Texas Better World was the one who told me HPL is cherry picking books to send to Better World and I believe him. I found good inventory but just about every book was a “punch in the number” rather than scan the number. The scannable books were for the most part, worthless for resale. Texas Better World agreed with my assessment.
The rain on Saturday was way worse than Friday and I doubt they had many shoppers. There should be some good pickings at bag day on Sunday
Maybe it’s time to re-think FOL sales.
Sunday, April 05, 2009
Saturday I came across a Book Cart. A brand new, metal, retails for almost $400 Bretford Book Cart. How it arrived at a modest Heights rent house is beyond me but there it was.
“Ah, I guess $5” he said.
Thanks to a bizarre chain of events that fell into place without a hitch (Hey, there really is a Goddess who looks after librarians) I hosted my first “name” author last Friday. We’ve had many author visits over the years, but they are mostly the self published type. Pleasant enough folks, but it’s very apparent that the main source of their income and their book sales are their school visits.
Not so Justin Somper the author of The Vampirates series. He’s from London and his American book tour included a stop in Houston to hobnob with librarians during the Texas Library Convention. Conventions aren’t my thing which meant I was the only librarian in Houston who could cobble together a school visit on 2 weeks’ notice.
I tossed up a display and a created Flipchart. I prepped, book talked and handed out the tomes. It helped that the books have very, very enticing covers and subject matter and that Justin has an enjoyable and informative web site. The kids enjoyed the books and looked forward to the event.
All the work paid off. Justin’s visit was worth every bit of effort and more.
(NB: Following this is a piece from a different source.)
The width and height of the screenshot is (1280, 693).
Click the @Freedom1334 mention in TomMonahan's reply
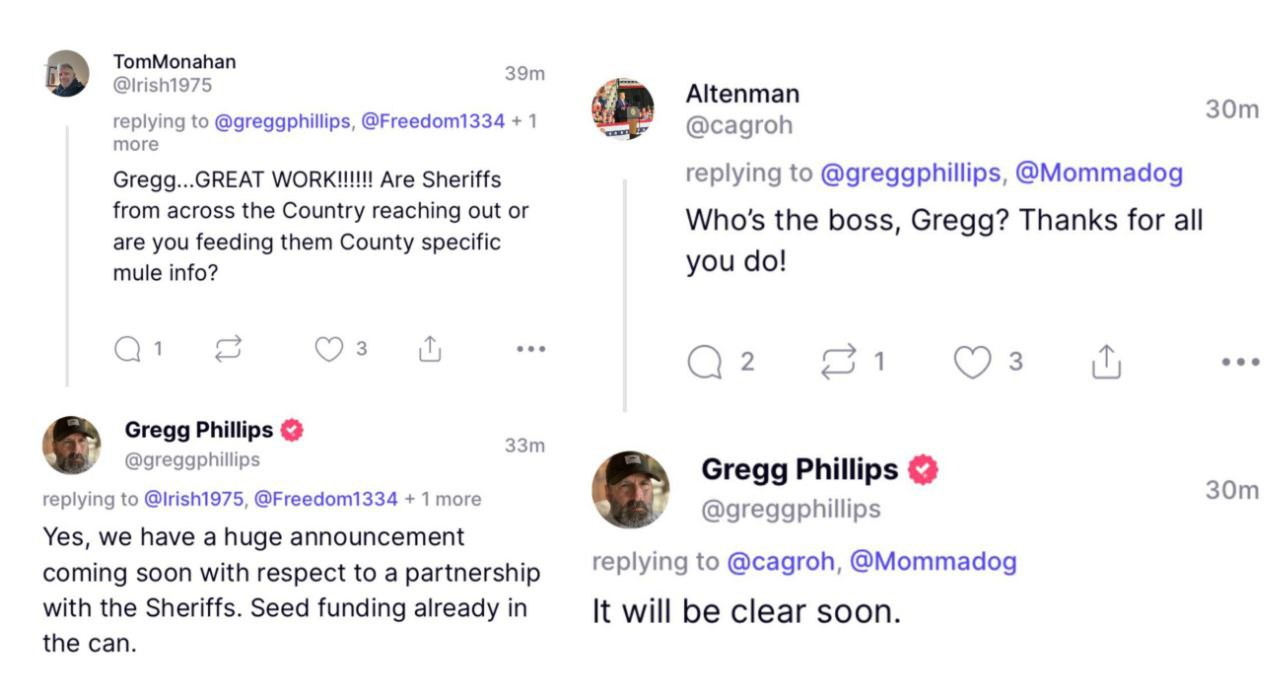pyautogui.click(x=432, y=121)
His rapport with the kids was excellent and he had them mesmerized. We sold over 100 books and made some money Blue Willow Books, the local independent bookstore. Owning one of his books became the newest status symbol and having all 4 meant you were at the top of the heap.
I’ve a group of 5th grade books who are devoted fans of the Cirque du Freak books and since there are some similarities in the two series I invited them to eat lunch with the author. I’ve always catered a lunch for visiting authors (have Crockpot, will cook) and included students. One advantage to not having an active PTA is that I can do my author lunches just as I please. At other schools author lunches are the province of the PTA and consist of the PTA Moms and their own offspring.
The menu is always simple – pasta with meat sauce, good French bread, butter, a tossed salad and something chocolate for dessert Every time I do one of these I’m always amazed at what’s novel.
Once year it was the “real forks”. I hate to eat with plasticware so I always bring my stainless from home. Another year it was the homemade salad dressing and the “real” whipped cream. This time it was the crusty French bread and the unsalted butter. The boys ate their way through 4 loaves, each slice slathered with butter.
"This doesn't taste like the butter from the cafeteria Ms. Moore".
I provided table cloths and we helped ourselves to tables not yet picked up from the carnival and set up a large, square banquet table. 15 boys sat round it, ate massive amounts of food, asked respectful, thoughtful and polite questions and brought tears of joy to the eyes of their principal.
Not one descended into horseplay, acted silly or did anything goofy. There were perfect gentlemen and did themselves and their school proud.
It's days like this that I love really, really love my job.